▼

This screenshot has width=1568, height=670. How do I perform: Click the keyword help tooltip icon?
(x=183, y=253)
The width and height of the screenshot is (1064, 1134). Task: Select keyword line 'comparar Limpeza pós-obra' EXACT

▲
▼

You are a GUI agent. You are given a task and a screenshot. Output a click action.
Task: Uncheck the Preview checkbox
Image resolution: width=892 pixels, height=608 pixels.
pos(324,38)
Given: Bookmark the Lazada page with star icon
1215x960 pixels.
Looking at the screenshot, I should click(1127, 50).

▲

▸ **TASK PROMPT**
What you give back should be only the lines of the records above, starting at the line with "This screenshot has" and ending at the line with "The width and", restated word for word.

▸ **EXPECTED OUTPUT**
This screenshot has width=1568, height=670. How do I perform: Click the keyword help tooltip icon?
(x=183, y=253)
The width and height of the screenshot is (1064, 1134). Task: Select keyword line 'comparar Limpeza pós-obra' EXACT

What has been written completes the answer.